Hi, Welcome back to our updates on the Insolvency and Bankruptcy Code featuring developments during January 2023

IBC Brief – January, 2023

Hi! Welcome back to our updates on the Insolvency and Bankruptcy Code featuring developments during January, 2023.

Earlier this month, our Insolvency team prepared a yearly round-up covering a snapshot of all the major developments in the Insolvency Law of India.

From the Docket

The Hon’ble Supreme Court of India in IFB Agro Industries v SICGIL India held that the National Company Law Tribunal, cannot exercise parallel jurisdiction with the Securities and Exchange Board of India for addressing the violation of the regulations framed under the SEBI Act.

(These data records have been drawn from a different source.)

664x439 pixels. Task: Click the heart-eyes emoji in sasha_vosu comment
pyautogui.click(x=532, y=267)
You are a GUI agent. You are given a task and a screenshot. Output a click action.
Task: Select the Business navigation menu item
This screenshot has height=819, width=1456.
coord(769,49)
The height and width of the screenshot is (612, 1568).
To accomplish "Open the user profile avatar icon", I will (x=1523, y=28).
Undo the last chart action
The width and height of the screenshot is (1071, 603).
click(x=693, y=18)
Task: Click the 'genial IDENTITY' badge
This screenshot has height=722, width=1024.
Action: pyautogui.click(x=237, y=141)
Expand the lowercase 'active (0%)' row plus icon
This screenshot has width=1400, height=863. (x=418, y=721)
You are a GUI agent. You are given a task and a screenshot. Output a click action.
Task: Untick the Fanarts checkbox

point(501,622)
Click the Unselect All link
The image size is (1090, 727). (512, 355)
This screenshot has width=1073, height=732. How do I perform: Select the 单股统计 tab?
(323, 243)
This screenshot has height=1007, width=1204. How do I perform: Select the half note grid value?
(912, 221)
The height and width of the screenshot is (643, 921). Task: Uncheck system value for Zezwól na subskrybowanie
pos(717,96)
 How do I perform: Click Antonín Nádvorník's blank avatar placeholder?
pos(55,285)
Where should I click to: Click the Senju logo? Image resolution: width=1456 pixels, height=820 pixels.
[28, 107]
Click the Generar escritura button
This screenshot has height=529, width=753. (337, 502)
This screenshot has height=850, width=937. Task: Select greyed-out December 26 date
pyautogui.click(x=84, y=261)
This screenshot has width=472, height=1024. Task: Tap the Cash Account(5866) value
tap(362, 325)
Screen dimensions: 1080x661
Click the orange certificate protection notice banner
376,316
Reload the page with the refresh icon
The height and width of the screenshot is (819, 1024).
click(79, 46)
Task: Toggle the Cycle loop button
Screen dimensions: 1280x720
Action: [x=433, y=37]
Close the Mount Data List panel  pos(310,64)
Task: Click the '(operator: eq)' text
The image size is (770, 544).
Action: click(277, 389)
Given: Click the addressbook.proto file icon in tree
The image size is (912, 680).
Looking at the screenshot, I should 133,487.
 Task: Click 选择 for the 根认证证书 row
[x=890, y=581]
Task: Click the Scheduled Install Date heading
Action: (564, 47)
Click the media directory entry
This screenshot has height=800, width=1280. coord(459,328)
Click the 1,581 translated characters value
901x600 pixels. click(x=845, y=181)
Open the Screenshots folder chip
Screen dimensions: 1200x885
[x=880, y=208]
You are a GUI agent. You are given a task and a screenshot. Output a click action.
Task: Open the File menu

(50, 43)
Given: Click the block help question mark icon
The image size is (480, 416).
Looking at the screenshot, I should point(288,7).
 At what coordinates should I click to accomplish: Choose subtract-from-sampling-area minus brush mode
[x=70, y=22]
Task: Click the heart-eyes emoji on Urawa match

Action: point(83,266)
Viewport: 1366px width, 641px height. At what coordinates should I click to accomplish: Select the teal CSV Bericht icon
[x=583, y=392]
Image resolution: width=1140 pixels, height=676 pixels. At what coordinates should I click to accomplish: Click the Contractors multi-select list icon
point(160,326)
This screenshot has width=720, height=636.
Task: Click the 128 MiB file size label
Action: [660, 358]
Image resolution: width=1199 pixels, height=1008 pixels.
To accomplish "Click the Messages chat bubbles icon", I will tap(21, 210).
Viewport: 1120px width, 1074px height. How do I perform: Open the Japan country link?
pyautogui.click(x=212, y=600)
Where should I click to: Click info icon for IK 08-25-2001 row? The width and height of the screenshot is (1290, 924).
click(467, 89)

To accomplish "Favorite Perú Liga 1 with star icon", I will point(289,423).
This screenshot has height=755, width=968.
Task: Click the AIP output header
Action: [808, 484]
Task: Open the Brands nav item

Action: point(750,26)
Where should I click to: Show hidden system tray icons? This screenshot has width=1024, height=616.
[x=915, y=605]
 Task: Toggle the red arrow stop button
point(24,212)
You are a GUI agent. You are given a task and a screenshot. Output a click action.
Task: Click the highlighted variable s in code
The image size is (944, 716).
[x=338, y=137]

In Sabarmati Gas Limited v Shah Alloys Limited the Hon’ble Supreme Court held that an application under Section 7 or 9 of the IBC may be condoned by an application under Section 5 of the Limitation Act on showing sufficient cause.

The National Company Law Appellate Tribunal (NCLAT) in South Delhi Municipal Corporation v. MEP Infrastructure Developers has stated that in cases where a contractor is employed to collect toll tax, the amount that the contractor is owed under the toll collection agreement would be considered an “operational debt” under the IBC.

The NCLAT in Shapoorji Pallonji Finance Private Limited v. Rekha Singh held that the NCLT retains jurisdiction over a non-banking financial company even if its asset size falls below the threshold specified by the Ministry of Corporate Affairs during the pendency of an insolvency resolution process.

The Hon’ble NCLAT, in Jindal Stainless Limited v. Mr. Shailendra Ajmera, R.P. of Mittal Corporation held that the CoC cannot be directed to accept the resolution plan of the resolution applicant post closer of the challenge process.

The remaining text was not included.